Mental Illness as a Cause of Homelessness
There are several reasons why people may find themselves living on the streets. They include high housing prices, low incomes, substance abuse, and mental illness (Executive Office of the President of the United States [EOP] 3). In 2015, it was evaluated that 564,708 humans in the U.S. were homeless (Torrey). The number of individuals lacking home is unequal throughout the states. While Oklahoma, Texas, and some other central states of the U.S. have less than ten homeless people per 10,000, the situation in the District of Columbia, New York, Oregon, California, and Hawaii is critical (EOP 9). For example, in the District of Columbia, the homelessness rate is 5.8 times as much as in the U.S., which is the highest rate in the country (EOP 9). Given a large number of people without a home, one should agree that the problem cannot be neglected.
The rates of mentally ill individuals living on the streets are also striking. Among the overall homeless population, 45%, which is 250,000 people, are mentally ill, and 25%, which is 140,000 people, have a serious mental illness (Torrey). According to Normore et al., psychiatric disorders are “the third largest cause of homelessness for single adults” (135). Furthermore, the correlation was found between the declining number of mental hospital beds and the growth of homelessness, since over thirty percent of discharged patients appeared to be homeless half a year later (Normore et al. 136). It suggests that psychiatric disorders closely correlate with homelessness and may be considered one of the major causes of this problem. Therefore, to lower the homelessness rates, it is essential to provide them with the proper treatment.
As many homeless individuals are mentally ill, a possible solution to the issue of homelessness is providing medical care to them. It is known that individuals having psychiatric disorders usually lack rational thinking. Therefore, they experience difficulties adhering to their daily routine, including following hygiene procedures or performing their job duties. If a serious mental illness remains untreated, it “causes the kind of delusions and bizarre behavior that makes living alone or at home with families untenable” (Torrey). Thus, the lack of treatment causes a mentally ill person to become homeless and, consequently, prevents him or her from becoming a more productive member of society.
However, it is also important to note that providing medical care without further giving a homeless person a place to live may be worthless. Srivastava, a practicing oncologist, says that “medical illness cannot be separated from socioeconomic factors.” In her work, she often sees a situation when homeless people are treated for a while and then are discharged back to the street since they have no place to go to (Srivastava). After some time, they return “a little sicker, a little more expensive and time-consuming” (Srivastava). It proves the point that providing health care for homeless people is a significant step in reducing homelessness rates, but it is also crucial to make sure they have some lodging after they sign out.
Some people think that being homeless is a personal choice, and, therefore, there is no need to waste money on helping those who decided to live on the streets.

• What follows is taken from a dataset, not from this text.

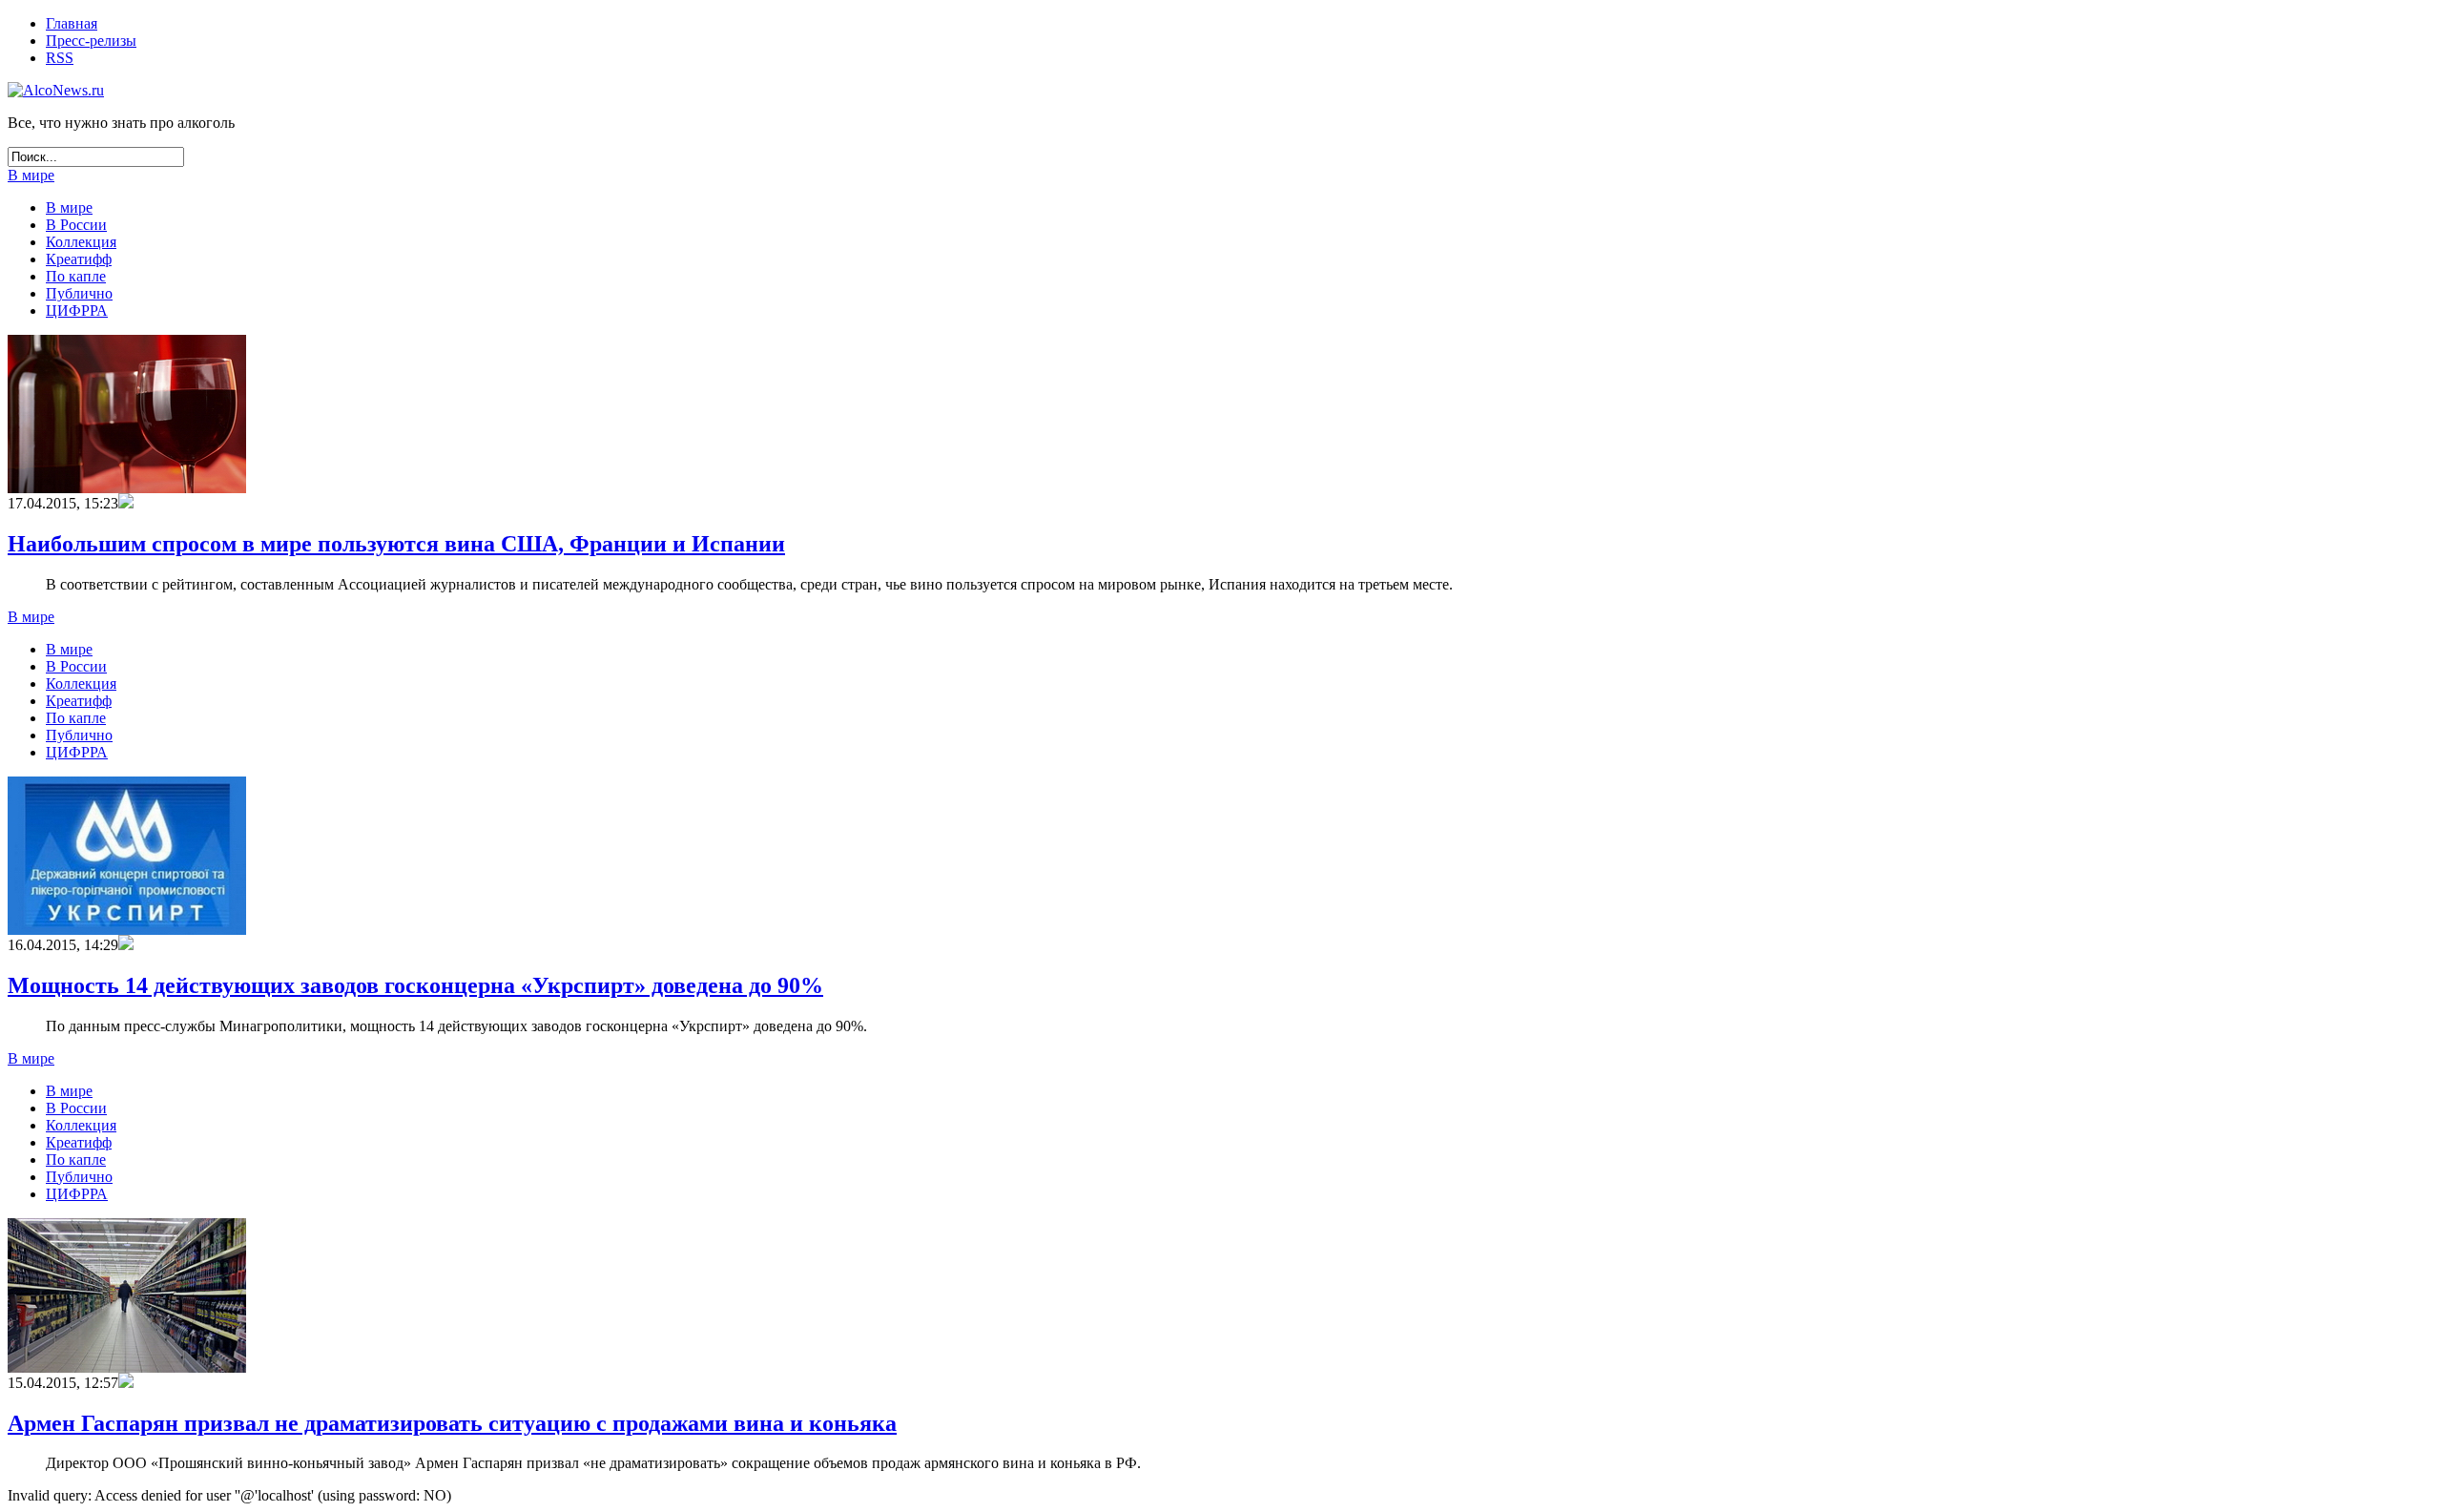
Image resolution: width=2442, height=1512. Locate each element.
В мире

However, it is the wrong point of view regarding the facts stated above. People become homeless because of their incapability of maintaining a normal way of life due to mental illness or extreme poverty. Therefore, it is vital for them to get the necessary assistance from outside so that they could improve their situation and become integrated into society.
To sum up, homelessness is a critical problem in the U.S., which embraces a considerable part of the population of the country. Since many people without a permanent address are mentally ill, this problem should be handled in medical settings. Providing the necessary treatment to individuals with psychiatric disorders may decrease the number of homeless people. However, health care is not enough to rescue a person from homelessness since illnesses may continue to progress because of a lack of proper living conditions. Therefore, the problem should be solved comprehensively through the involvement of both medical treatment and housing provision.
Executive Office of the President of the United States. The State of Homelessness in America. 2019, Web.
Normore, Anthony H., et al. “The Defragmentation of Mental Health Services, Police, and the Homeless.” Policing, vol. 10, no. 2, 2016, pp. 134-142.
Srivastava, Ranjana. “It Breaks My Heart to Send My Homeless Patient Back to the Street. There Must be a Better Way.” The Guardian. 2019, Web.
Torrey, Edwin Fuller. “250,000 Mentally Ill are Homeless. 140,000 Seriously Mentally Ill are Homeless.” Mental Illness Policy Org. 2019, Web.